抜粋:
= = = = =

【施行目前!】育成就労制度、企業が「今」備えるべき3つのチェックポイント

【施行目前!】育成就労制度、企業が「今」備えるべき3つのチェックポイント | 行政書士しかま事務所

この記事でわかること

  • 2024年に法案が成立し、2027年までに施行される育成就労制度の最新動向
  • 企業が今から準備すべき具体的な3つのチェックポイント
  • 技能実習制度からの円滑な移行と外国人材の定着のための実践的アドバイス

2024年6月14日、技能実習制度に代わる新たな制度「育成就労制度」の関連法が国会で可決・成立しました。この新制度は遅くとも2027年6月までに施行される見通しとなっています。現在、技能実習生を受け入れている企業や、将来的に受け入れを検討している企業にとって、この制度変更は大きな転換点となります。

本記事では、育成就労制度の概要と、企業が「今」から準備しておくべき3つの重要なチェックポイントについてご説明します。早期に準備を進めることで、制度移行をスムーズに行い、外国人材の活用を成功させるための道筋を示します。

育成就労制度とは ―技能実習制度との違い

育成就労制度は、技能実習制度を「発展的に解消」し、「人材育成」と「人材確保」を目的とした新たな制度です。2025年3月には基本方針が閣議決定され、具体的な制度設計が進められています。

2024年6月14日
育成就労制度の関連法が国会で可決・成立

2025年3月11日
育成就労制度の基本方針が閣議決定

2027年~2030年
3年間の移行期間(両制度併存)

2030年頃
技能実習制度完全廃止・育成就労制度への完全移行

技能実習制度と育成就労制度には、以下のような主な違いがあります。

比較項目技能実習制度育成就労制度
制度目的国際貢献(技能移転)人材育成と人材確保
在留期間最長5年基本3年(その後特定技能への移行を推進)
日本語要件明確な入国時要件なし入国時:N5程度
育成中:N4程度への向上
受入機関の役割監理団体を通じた受入れが基本監理支援機関との連携による受入れ
転籍原則不可一定条件下で可能

重要なポイント

育成就労制度は、単なる技能実習制度の「名称変更」ではありません。企業には、外国人材の「育成」と「定着」に向けた具体的な取り組みが強く求められます。今から準備を進めることが、制度施行時の混乱を防ぎ、競争優位性を確保するカギとなります。

= = = = =

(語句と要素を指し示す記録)
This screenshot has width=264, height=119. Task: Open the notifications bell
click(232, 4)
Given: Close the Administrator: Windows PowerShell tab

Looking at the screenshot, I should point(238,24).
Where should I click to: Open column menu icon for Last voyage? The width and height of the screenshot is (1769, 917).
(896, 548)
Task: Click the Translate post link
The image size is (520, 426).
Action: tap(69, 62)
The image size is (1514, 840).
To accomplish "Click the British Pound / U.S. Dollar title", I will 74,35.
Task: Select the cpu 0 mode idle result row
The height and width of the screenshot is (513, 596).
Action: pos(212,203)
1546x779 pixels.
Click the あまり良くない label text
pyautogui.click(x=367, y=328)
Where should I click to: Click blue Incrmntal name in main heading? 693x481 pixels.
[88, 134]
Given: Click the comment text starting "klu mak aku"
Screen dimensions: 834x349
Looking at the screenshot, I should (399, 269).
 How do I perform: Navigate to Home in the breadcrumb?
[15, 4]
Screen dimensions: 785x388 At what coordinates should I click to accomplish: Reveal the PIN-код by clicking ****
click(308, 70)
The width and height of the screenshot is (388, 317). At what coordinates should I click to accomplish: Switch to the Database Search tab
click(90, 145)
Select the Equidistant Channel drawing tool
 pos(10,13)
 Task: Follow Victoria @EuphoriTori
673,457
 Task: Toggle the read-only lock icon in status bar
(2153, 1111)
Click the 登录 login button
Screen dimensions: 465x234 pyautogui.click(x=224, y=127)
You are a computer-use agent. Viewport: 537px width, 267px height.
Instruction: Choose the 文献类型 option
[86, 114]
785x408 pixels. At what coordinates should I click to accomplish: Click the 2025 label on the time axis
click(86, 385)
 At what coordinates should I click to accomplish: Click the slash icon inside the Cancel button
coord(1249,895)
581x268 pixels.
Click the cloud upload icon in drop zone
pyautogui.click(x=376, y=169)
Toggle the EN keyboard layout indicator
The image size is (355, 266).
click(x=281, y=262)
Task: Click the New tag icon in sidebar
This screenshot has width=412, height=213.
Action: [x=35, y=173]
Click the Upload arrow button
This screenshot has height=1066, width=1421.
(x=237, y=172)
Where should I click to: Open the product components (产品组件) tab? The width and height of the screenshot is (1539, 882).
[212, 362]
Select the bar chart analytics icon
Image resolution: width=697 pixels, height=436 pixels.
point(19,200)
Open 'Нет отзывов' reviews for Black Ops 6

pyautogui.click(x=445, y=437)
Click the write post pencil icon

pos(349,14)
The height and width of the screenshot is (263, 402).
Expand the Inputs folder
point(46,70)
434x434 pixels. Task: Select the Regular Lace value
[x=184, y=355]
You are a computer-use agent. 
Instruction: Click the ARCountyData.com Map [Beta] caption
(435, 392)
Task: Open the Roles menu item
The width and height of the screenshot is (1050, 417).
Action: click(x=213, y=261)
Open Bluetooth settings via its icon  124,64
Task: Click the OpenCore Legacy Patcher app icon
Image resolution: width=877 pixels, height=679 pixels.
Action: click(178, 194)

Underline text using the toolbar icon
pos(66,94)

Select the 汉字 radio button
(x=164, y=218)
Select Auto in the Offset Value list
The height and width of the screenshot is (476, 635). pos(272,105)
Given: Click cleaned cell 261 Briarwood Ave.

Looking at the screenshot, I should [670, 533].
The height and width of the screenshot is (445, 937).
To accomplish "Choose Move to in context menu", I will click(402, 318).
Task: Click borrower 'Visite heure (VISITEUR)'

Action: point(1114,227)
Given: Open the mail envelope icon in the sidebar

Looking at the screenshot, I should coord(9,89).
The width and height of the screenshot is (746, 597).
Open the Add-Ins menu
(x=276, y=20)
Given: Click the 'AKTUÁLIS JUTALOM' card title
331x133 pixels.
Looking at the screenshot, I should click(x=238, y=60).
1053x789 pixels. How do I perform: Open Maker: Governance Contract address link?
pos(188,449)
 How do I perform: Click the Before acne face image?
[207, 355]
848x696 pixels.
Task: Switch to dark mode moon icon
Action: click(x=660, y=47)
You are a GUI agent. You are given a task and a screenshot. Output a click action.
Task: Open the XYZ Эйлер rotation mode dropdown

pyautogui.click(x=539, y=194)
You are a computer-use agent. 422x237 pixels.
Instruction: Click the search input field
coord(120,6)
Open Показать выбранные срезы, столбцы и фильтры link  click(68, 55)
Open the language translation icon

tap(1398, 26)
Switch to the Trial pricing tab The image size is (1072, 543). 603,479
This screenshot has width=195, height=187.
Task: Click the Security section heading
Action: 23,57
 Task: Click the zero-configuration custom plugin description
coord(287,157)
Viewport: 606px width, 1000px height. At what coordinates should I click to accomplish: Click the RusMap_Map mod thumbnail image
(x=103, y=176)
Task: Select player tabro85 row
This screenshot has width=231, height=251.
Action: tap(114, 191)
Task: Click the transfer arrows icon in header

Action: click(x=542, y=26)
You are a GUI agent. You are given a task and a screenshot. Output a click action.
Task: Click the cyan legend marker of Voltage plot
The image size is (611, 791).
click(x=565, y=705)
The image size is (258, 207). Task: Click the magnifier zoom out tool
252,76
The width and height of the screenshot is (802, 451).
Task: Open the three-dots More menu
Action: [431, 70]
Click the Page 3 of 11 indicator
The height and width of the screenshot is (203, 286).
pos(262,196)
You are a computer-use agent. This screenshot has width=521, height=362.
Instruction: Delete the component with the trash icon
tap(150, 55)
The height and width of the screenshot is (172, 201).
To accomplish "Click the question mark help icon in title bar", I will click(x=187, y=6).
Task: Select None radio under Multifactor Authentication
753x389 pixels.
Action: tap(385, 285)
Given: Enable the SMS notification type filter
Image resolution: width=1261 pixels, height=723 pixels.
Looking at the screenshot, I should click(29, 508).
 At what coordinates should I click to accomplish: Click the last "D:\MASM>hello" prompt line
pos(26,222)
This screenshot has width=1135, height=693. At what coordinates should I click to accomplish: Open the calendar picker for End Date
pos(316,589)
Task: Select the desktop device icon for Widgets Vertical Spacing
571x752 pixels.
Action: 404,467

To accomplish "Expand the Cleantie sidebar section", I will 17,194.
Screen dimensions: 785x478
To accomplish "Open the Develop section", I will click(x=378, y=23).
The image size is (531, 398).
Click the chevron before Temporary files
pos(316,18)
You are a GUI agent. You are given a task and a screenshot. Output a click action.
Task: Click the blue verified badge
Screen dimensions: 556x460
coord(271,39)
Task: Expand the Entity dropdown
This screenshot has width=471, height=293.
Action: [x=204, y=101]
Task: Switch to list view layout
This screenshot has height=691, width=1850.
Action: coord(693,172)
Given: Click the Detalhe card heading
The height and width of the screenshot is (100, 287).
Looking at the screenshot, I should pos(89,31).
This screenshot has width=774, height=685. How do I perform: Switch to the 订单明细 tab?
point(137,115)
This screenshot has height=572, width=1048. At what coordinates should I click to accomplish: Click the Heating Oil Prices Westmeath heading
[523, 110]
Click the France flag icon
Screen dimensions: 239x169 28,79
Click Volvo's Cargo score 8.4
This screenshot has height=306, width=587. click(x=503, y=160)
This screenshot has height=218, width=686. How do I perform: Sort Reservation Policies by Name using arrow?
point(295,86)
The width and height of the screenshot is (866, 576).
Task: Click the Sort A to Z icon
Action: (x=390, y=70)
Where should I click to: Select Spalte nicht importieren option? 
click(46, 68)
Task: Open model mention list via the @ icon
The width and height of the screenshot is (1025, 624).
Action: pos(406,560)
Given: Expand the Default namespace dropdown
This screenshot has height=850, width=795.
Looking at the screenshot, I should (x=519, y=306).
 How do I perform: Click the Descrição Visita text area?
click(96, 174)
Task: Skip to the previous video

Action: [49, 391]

= = = = =

課題一覧:
A) 育成就労制度の記事にある比較表で、技能実習制度と育成就労制度を比べている項目をすべて挙げてください。
B) 育成就労制度の記事を、最後の文の後から書き足してください。
記録は参照しなくても差し支えありません。

解答:
A) 制度目的、在留期間、日本語要件、受入機関の役割、転籍

B)
企業が「今」備えるべき3つのチェックポイント

チェックポイント1:日本語教育体制の構築

育成就労制度では、企業に対して「育成就労計画」の策定と認定が求められます。この計画には、業務内容、技能習得目標と並んで、「日本語能力向上」に関する具体的な計画が含まれます。

企業に求められる準備事項:

  • 3年間で100時間以上の日本語教育の提供体制の構築(企業側が費用負担)
  • 入国時N5程度から、最終的にN4程度への向上を目指す具体的カリキュラムの準備
  • 日本語教育を提供できる外部機関との連携体制の構築
  • 日本語教育の時間確保と業務スケジュールの調整方法の検討
  • 日本語能力の定期的な評価と、向上に向けたフィードバック体制の整備

実務上のポイント:日本語教育は単なる「義務」ではなく、コミュニケーション円滑化による業務効率向上、安全管理強化、職場定着率向上など、多くのメリットをもたらします。現在から始められる準備として、社内での日本語学習環境の整備(例:やさしい日本語の導入、日本語学習アプリの活用支援など)を検討しましょう。

チェックポイント2:定着支援・生活支援体制の強化

育成就労制度では、人材の「定着」が重要な目的の一つとなります。技能実習制度と異なり、育成就労後は特定技能への移行を促進し、長期的な雇用を視野に入れた支援体制の構築が必要です。

企業に求められる準備事項:

  • 住居の確保・支援体制の整備(契約サポート、緊急時対応など)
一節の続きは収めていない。